#### TASK INSTRUCTIONS:
In your answer, set down the records below exactly as they stand, omitting pictures.
/---
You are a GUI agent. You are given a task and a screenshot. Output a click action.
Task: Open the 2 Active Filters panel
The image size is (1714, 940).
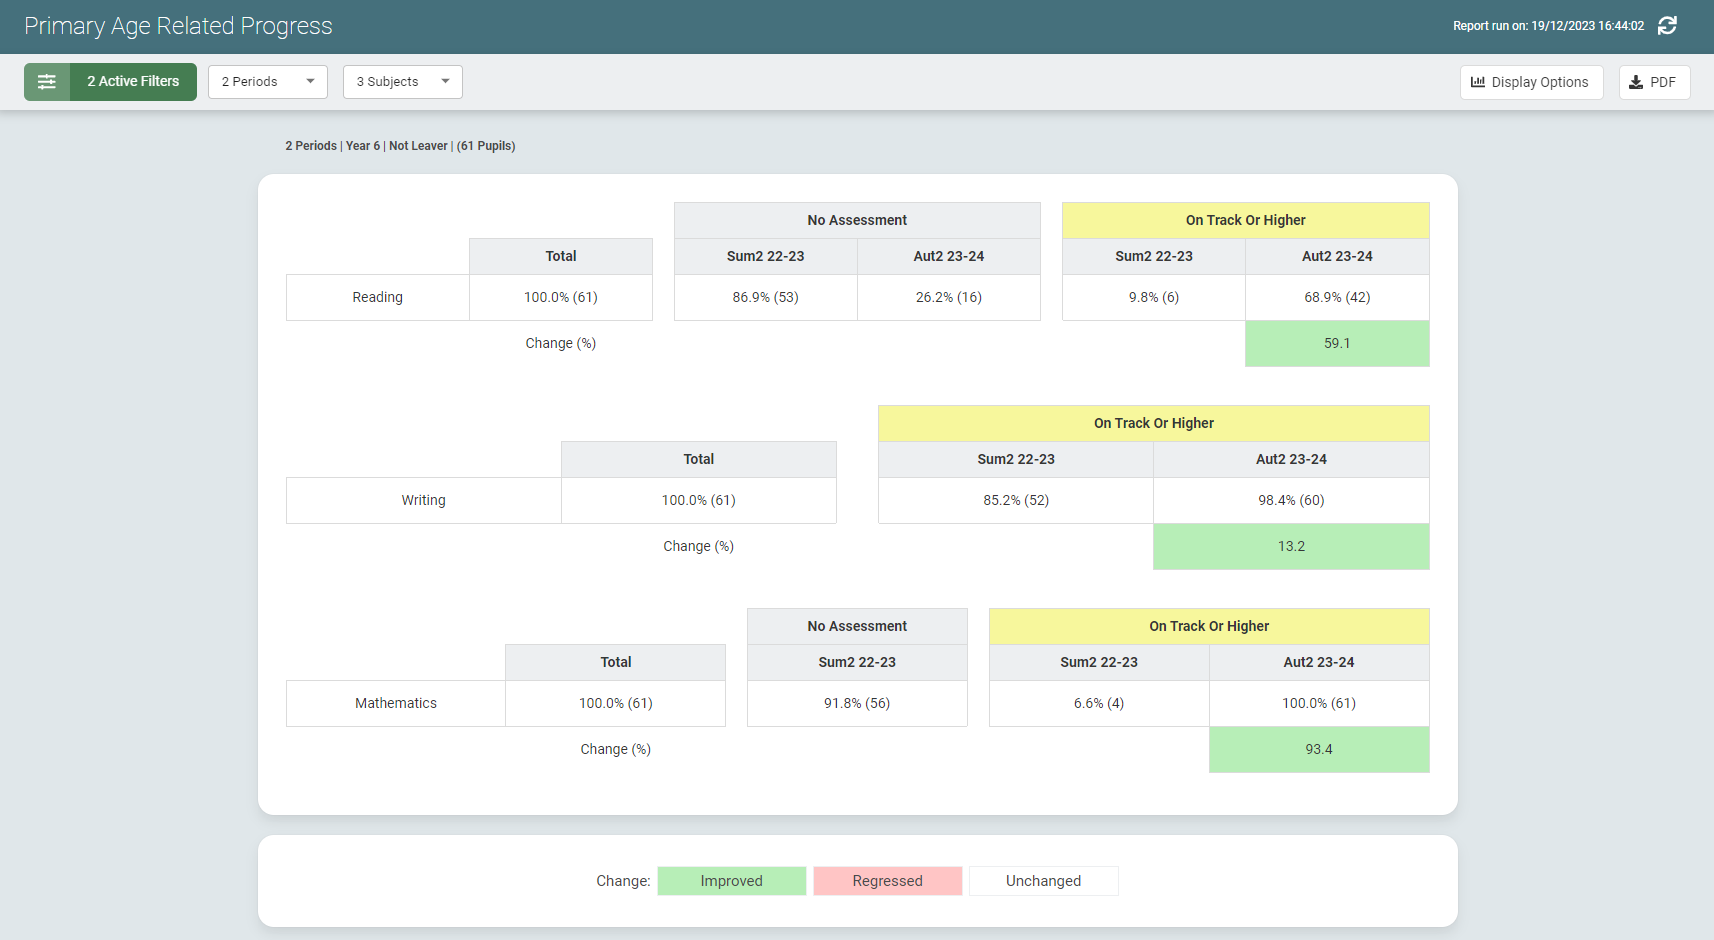(x=133, y=82)
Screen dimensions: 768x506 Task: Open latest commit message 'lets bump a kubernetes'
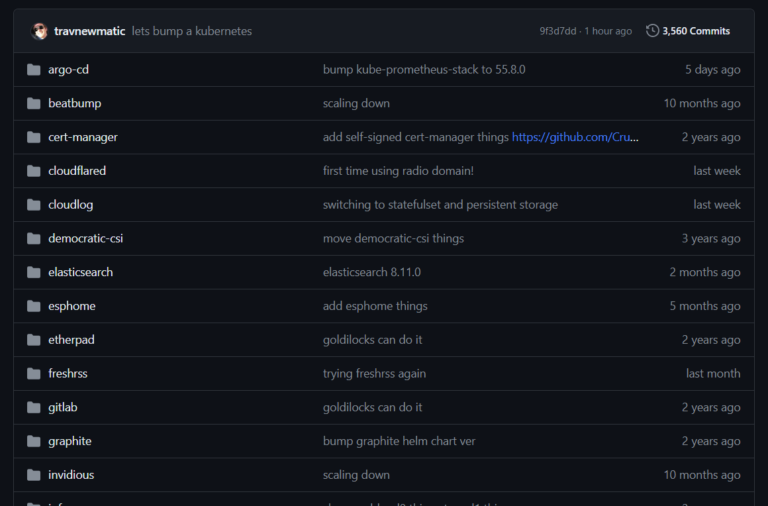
\---
#### RESPONSE AREA:
You are a GUI agent. You are given a task and a screenshot. Output a click action.
Task: Open the 2 Active Filters panel
The image size is (1714, 940).
(x=133, y=82)
Screen dimensions: 768x506 Task: Open latest commit message 'lets bump a kubernetes'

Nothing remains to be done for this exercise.